Over the course of 9.5 years I and the teams of MASST (Mature Alaskans Seeking Skills Training) and DVR (Department of Vocational Rehabilitation) participants along with a non-perm Office Assistant archived over 3,500 files. I was involved in all the aspects of hiring, training and day to day leadership of these individuals.
One of the training tools I used to assist everyone who was helping with the massive project included the following guide.
In the process of doing this it became known that no matter how many closed files I archived and sent off site there would never be enough space for the ever expanding files that were open. It was then determined that we also needed to categorize the open files for archiving as well. There was no guidelines to do this at the time and so in talking to the head of the archives we determined that we needed to collaborate with my management to setup the mechanisms to archive open files.
There were many types of both open and closed providers as detailed below. The categories assisted in retrieving files for quality assurance and compliance investigations over the years.

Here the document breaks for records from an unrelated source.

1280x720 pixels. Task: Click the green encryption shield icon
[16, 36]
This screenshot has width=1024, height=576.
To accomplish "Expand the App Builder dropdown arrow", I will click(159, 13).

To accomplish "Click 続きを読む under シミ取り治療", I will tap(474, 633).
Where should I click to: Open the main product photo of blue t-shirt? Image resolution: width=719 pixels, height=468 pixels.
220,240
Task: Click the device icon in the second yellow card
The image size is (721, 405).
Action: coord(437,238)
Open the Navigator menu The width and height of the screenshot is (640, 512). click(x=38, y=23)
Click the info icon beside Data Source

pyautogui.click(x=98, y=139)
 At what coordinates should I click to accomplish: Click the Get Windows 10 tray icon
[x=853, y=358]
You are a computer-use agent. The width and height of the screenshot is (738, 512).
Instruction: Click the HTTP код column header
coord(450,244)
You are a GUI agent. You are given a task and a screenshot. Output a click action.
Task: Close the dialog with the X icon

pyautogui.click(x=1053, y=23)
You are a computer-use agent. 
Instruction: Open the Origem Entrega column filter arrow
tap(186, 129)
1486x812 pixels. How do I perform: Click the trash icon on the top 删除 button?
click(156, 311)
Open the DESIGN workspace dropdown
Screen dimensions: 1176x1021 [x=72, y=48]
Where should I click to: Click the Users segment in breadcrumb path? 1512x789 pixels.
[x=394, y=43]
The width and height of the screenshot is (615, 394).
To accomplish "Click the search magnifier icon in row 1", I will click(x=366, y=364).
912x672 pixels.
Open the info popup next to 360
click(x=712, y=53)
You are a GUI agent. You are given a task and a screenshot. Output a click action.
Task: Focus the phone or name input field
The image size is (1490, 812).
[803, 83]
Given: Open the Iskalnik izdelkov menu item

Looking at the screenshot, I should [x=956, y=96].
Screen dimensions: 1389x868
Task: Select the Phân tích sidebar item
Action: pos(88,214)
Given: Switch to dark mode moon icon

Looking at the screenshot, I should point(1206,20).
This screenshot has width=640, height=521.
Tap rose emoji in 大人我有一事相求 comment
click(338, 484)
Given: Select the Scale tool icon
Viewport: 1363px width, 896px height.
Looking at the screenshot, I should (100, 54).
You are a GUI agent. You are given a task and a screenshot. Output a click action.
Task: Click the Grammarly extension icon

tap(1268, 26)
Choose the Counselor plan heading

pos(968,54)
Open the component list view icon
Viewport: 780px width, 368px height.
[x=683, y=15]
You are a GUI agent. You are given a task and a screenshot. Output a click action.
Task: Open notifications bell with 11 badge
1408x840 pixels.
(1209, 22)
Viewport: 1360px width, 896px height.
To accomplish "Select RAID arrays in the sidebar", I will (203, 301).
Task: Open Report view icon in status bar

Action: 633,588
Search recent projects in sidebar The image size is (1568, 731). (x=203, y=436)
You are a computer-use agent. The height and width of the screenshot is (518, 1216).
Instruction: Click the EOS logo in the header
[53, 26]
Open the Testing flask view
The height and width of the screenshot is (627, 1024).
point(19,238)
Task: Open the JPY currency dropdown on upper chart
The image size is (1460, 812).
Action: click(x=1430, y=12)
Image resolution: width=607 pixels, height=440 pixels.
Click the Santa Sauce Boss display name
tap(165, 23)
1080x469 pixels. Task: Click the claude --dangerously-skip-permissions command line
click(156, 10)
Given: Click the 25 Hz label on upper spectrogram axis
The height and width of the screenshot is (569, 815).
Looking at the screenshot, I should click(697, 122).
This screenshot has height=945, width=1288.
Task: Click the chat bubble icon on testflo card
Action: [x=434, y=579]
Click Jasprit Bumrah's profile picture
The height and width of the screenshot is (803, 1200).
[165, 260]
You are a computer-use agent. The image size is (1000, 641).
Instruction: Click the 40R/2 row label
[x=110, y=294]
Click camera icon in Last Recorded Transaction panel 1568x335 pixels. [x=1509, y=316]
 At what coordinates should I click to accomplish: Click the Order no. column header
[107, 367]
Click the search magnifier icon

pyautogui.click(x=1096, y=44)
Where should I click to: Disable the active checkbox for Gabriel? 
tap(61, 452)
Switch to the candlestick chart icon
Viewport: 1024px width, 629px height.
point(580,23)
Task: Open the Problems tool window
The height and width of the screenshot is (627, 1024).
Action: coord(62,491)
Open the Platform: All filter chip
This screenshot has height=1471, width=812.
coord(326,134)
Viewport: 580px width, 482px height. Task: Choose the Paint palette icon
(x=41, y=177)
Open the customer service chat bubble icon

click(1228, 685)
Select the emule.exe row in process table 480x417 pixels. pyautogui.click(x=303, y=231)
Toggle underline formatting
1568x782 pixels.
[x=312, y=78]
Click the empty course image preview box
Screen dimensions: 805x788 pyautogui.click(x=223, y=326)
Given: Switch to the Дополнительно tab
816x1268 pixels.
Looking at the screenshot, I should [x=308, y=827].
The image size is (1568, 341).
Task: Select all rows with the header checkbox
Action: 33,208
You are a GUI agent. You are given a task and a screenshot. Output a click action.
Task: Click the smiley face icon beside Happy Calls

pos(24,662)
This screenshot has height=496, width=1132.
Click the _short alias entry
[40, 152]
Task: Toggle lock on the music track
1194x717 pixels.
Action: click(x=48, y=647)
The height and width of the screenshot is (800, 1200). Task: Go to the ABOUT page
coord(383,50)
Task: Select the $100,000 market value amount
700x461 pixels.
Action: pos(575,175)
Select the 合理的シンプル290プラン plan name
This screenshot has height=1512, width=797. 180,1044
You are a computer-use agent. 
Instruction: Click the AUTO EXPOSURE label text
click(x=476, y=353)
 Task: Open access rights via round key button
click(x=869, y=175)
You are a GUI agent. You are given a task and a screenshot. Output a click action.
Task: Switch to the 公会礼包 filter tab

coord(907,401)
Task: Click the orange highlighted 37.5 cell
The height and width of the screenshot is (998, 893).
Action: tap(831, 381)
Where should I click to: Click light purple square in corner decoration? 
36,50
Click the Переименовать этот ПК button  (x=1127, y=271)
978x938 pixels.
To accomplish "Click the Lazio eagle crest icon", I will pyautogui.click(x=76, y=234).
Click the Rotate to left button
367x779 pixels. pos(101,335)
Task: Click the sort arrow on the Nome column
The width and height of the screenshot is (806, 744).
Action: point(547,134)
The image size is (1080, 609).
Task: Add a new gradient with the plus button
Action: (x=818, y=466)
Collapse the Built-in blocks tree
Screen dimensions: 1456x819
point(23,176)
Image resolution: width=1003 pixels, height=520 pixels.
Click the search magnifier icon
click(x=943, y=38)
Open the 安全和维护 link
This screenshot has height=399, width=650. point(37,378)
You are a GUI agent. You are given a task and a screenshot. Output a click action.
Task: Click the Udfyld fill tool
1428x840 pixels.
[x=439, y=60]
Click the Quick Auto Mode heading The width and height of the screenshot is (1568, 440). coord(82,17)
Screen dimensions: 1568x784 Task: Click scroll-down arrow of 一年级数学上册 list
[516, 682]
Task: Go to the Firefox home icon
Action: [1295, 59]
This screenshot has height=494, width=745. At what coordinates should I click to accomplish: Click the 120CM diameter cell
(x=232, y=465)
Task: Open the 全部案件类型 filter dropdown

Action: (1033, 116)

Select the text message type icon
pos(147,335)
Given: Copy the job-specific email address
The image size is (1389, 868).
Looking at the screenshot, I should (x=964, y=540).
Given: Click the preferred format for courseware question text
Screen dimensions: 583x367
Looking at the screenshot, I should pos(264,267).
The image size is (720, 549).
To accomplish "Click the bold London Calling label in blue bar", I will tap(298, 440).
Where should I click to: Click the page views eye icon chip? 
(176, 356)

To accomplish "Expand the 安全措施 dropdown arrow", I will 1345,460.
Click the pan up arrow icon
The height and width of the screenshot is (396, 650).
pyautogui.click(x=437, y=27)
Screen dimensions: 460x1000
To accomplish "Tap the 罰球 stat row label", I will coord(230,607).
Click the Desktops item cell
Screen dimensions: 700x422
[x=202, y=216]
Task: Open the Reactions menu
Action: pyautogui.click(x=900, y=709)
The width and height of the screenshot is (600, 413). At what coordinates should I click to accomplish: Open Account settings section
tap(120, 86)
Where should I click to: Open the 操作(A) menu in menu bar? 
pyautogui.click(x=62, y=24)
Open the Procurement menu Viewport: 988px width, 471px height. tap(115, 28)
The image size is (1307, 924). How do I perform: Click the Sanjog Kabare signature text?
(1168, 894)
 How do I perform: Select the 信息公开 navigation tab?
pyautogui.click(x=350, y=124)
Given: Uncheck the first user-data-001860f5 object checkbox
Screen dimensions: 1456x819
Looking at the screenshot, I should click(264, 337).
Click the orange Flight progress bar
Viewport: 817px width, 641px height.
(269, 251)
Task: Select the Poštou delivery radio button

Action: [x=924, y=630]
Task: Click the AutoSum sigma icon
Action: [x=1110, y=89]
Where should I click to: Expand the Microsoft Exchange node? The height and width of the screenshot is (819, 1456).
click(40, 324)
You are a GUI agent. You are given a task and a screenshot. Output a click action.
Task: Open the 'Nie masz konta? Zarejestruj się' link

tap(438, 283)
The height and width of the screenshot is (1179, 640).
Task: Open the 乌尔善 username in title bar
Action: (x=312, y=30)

Our oldest files were so old that the early volumes dated back into the 1990’s when Senior Services was founded! It was fantastic to get so many old files offsite and out of our over full file cabinets. It also reduced injuries (I was injured by the drawers being too full) and reduced fire risks. Once older files were offsite archives was able to either store the files or add them to micro film or scan them for DVD backup media.